A medida cria um limite máximo de importação para cada país fornecedor. Quem exportar mais do que a cota permitida vai pagar uma tarifa extra de 55%. Essa taxa vem além dos impostos normais que já existiam.
Os volumes que não forem usados em um ano não podem ser aproveitados no seguinte. O governo chinês também afirmou que pode ajustar as regras ao longo desse período de três anos. É uma forma de tentar controlar o mercado interno.
Como ficam as cotas por país
O Brasil, que é o maior fornecedor de carne bovina para a China, recebeu a cota mais generosa. Em 2026, poderá enviar 1,106 milhão de toneladas sem a tarifa extra. Esse número sobe um pouco nos dois anos seguintes. O país é responsável por quase metade de toda a proteína que os chineses importam.

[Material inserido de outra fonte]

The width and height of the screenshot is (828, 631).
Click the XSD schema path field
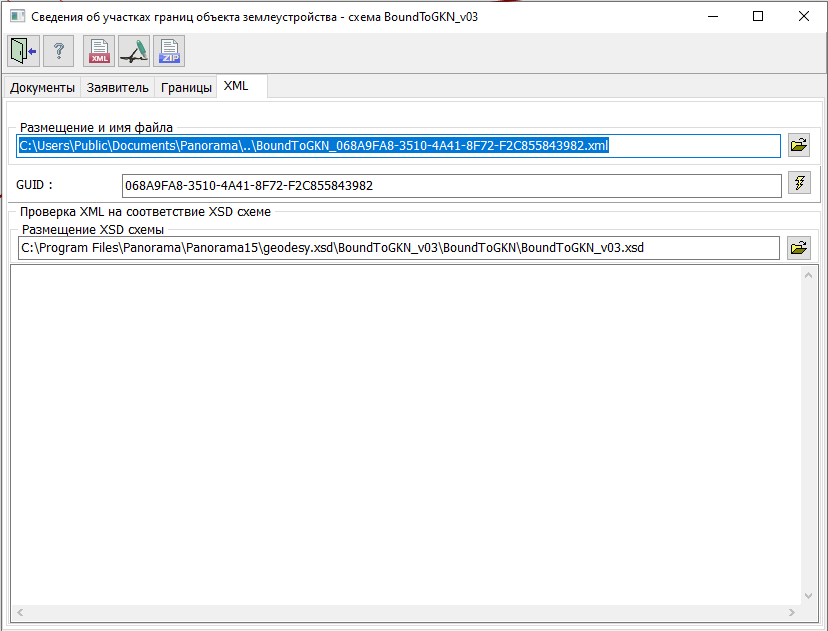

Só para você ter uma ideia, o volume exportado pelo Brasil em 2024 já foi maior que essa cota. Até novembro deste ano, foram 1,499 milhão de toneladas. Isso mostra como o mercado vinha aquecido. Agora, se a produção continuar nesse ritmo, parte dela pode ficar sujeita ao imposto adicional.
Outros grandes players também tiveram seus limites definidos. A Argentina poderá exportar até 511 mil toneladas no próximo ano. Uruguai, Nova Zelândia, Austrália e Estados Unidos completam a lista dos principais afetados. Cada um terá seu próprio teto para vender sem penalidades.
O impacto por trás da decisão
O Ministério do Comércio da China foi claro ao explicar a razão da medida. Eles alegam que o aumento das importações estava causando graves danos à pecuária nacional. A entrada de carne estrangeira em grande volume pressionava os preços pagos aos produtores locais.
A investigação que levou a essa decisão começou no final do ano passado. Foi uma resposta direta aos apelos dos criadores de gado chineses. O governo analisou dados que relacionavam o crescimento das compras externas com os prejuízos dentro do país.
Como parte da ação, a China vai suspender temporariamente parte do acordo de livre comércio que tem com a Austrália, no que diz respeito à carne bovina. No entanto, o ministério deixou a porta aberta para revisões. O tom é de que se trata de uma ferramenta de ajuste, não de uma barreira permanente.